Task to complete> The data below calls for an exact copy.
○ ○ ○
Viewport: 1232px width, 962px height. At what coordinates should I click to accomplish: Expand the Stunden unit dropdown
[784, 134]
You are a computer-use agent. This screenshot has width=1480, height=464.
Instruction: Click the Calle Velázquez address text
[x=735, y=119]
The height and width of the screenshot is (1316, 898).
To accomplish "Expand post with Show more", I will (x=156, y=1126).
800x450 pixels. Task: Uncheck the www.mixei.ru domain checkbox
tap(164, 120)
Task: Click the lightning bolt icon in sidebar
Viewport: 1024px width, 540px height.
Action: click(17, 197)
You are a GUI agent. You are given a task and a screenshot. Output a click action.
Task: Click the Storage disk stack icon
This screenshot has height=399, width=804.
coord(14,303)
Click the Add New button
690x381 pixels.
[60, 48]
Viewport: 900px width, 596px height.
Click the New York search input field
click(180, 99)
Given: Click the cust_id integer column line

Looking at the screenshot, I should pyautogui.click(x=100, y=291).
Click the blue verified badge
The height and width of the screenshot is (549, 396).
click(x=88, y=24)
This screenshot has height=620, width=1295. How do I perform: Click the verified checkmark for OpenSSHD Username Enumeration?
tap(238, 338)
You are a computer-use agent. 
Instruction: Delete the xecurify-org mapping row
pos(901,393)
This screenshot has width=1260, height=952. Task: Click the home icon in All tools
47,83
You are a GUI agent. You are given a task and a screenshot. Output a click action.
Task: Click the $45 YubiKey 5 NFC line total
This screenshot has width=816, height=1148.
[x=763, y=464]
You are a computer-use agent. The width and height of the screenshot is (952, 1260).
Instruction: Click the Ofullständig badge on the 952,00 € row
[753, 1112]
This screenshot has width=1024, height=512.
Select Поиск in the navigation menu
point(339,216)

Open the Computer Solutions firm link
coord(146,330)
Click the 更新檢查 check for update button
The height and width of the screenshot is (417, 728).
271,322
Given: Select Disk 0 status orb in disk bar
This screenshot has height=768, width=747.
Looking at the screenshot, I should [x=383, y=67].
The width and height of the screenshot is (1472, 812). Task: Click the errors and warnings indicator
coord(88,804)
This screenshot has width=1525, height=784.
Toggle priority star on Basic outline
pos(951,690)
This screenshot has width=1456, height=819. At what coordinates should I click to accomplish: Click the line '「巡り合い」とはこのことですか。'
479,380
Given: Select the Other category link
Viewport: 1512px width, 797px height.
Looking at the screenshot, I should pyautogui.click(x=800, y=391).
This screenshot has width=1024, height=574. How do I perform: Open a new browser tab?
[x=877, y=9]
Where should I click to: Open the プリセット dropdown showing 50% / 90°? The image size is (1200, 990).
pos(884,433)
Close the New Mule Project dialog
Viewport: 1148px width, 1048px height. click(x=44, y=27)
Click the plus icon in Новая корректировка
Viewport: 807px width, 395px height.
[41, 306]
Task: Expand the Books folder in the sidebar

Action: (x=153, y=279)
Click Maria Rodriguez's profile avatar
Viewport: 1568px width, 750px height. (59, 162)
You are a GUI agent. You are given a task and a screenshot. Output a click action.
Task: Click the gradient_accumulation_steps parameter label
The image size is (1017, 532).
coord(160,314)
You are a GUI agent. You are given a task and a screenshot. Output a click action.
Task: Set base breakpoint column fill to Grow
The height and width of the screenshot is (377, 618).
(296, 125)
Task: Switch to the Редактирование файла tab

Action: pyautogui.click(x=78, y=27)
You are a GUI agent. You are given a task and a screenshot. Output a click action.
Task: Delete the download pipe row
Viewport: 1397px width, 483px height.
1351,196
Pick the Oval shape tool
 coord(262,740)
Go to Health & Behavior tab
○ ○ ○
Solution for this task>
Viewport: 1232px width, 962px height. At what coordinates should I click to accomplish: Expand the Stunden unit dropdown
[784, 134]
You are a computer-use agent. This screenshot has width=1480, height=464.
Instruction: Click the Calle Velázquez address text
[x=735, y=119]
The height and width of the screenshot is (1316, 898).
To accomplish "Expand post with Show more", I will (x=156, y=1126).
800x450 pixels. Task: Uncheck the www.mixei.ru domain checkbox
tap(164, 120)
Task: Click the lightning bolt icon in sidebar
Viewport: 1024px width, 540px height.
Action: click(17, 197)
You are a GUI agent. You are given a task and a screenshot. Output a click action.
Task: Click the Storage disk stack icon
This screenshot has height=399, width=804.
coord(14,303)
Click the Add New button
690x381 pixels.
[60, 48]
Viewport: 900px width, 596px height.
Click the New York search input field
click(180, 99)
Given: Click the cust_id integer column line

Looking at the screenshot, I should pyautogui.click(x=100, y=291).
Click the blue verified badge
The height and width of the screenshot is (549, 396).
click(x=88, y=24)
This screenshot has height=620, width=1295. How do I perform: Click the verified checkmark for OpenSSHD Username Enumeration?
tap(238, 338)
You are a computer-use agent. 
Instruction: Delete the xecurify-org mapping row
pos(901,393)
This screenshot has width=1260, height=952. Task: Click the home icon in All tools
47,83
You are a GUI agent. You are given a task and a screenshot. Output a click action.
Task: Click the $45 YubiKey 5 NFC line total
This screenshot has width=816, height=1148.
[x=763, y=464]
You are a computer-use agent. The width and height of the screenshot is (952, 1260).
Instruction: Click the Ofullständig badge on the 952,00 € row
[753, 1112]
This screenshot has width=1024, height=512.
Select Поиск in the navigation menu
point(339,216)

Open the Computer Solutions firm link
coord(146,330)
Click the 更新檢查 check for update button
The height and width of the screenshot is (417, 728).
271,322
Given: Select Disk 0 status orb in disk bar
This screenshot has height=768, width=747.
Looking at the screenshot, I should [x=383, y=67].
The width and height of the screenshot is (1472, 812). Task: Click the errors and warnings indicator
coord(88,804)
This screenshot has width=1525, height=784.
Toggle priority star on Basic outline
pos(951,690)
This screenshot has width=1456, height=819. At what coordinates should I click to accomplish: Click the line '「巡り合い」とはこのことですか。'
479,380
Given: Select the Other category link
Viewport: 1512px width, 797px height.
Looking at the screenshot, I should pyautogui.click(x=800, y=391).
This screenshot has width=1024, height=574. How do I perform: Open a new browser tab?
[x=877, y=9]
Where should I click to: Open the プリセット dropdown showing 50% / 90°? The image size is (1200, 990).
pos(884,433)
Close the New Mule Project dialog
Viewport: 1148px width, 1048px height. click(x=44, y=27)
Click the plus icon in Новая корректировка
Viewport: 807px width, 395px height.
[41, 306]
Task: Expand the Books folder in the sidebar

Action: (x=153, y=279)
Click Maria Rodriguez's profile avatar
Viewport: 1568px width, 750px height. (59, 162)
You are a GUI agent. You are given a task and a screenshot. Output a click action.
Task: Click the gradient_accumulation_steps parameter label
The image size is (1017, 532).
coord(160,314)
You are a GUI agent. You are given a task and a screenshot. Output a click action.
Task: Set base breakpoint column fill to Grow
The height and width of the screenshot is (377, 618).
(296, 125)
Task: Switch to the Редактирование файла tab

Action: pyautogui.click(x=78, y=27)
You are a GUI agent. You are given a task and a screenshot. Output a click action.
Task: Delete the download pipe row
Viewport: 1397px width, 483px height.
1351,196
Pick the Oval shape tool
 coord(262,740)
Go to Health & Behavior tab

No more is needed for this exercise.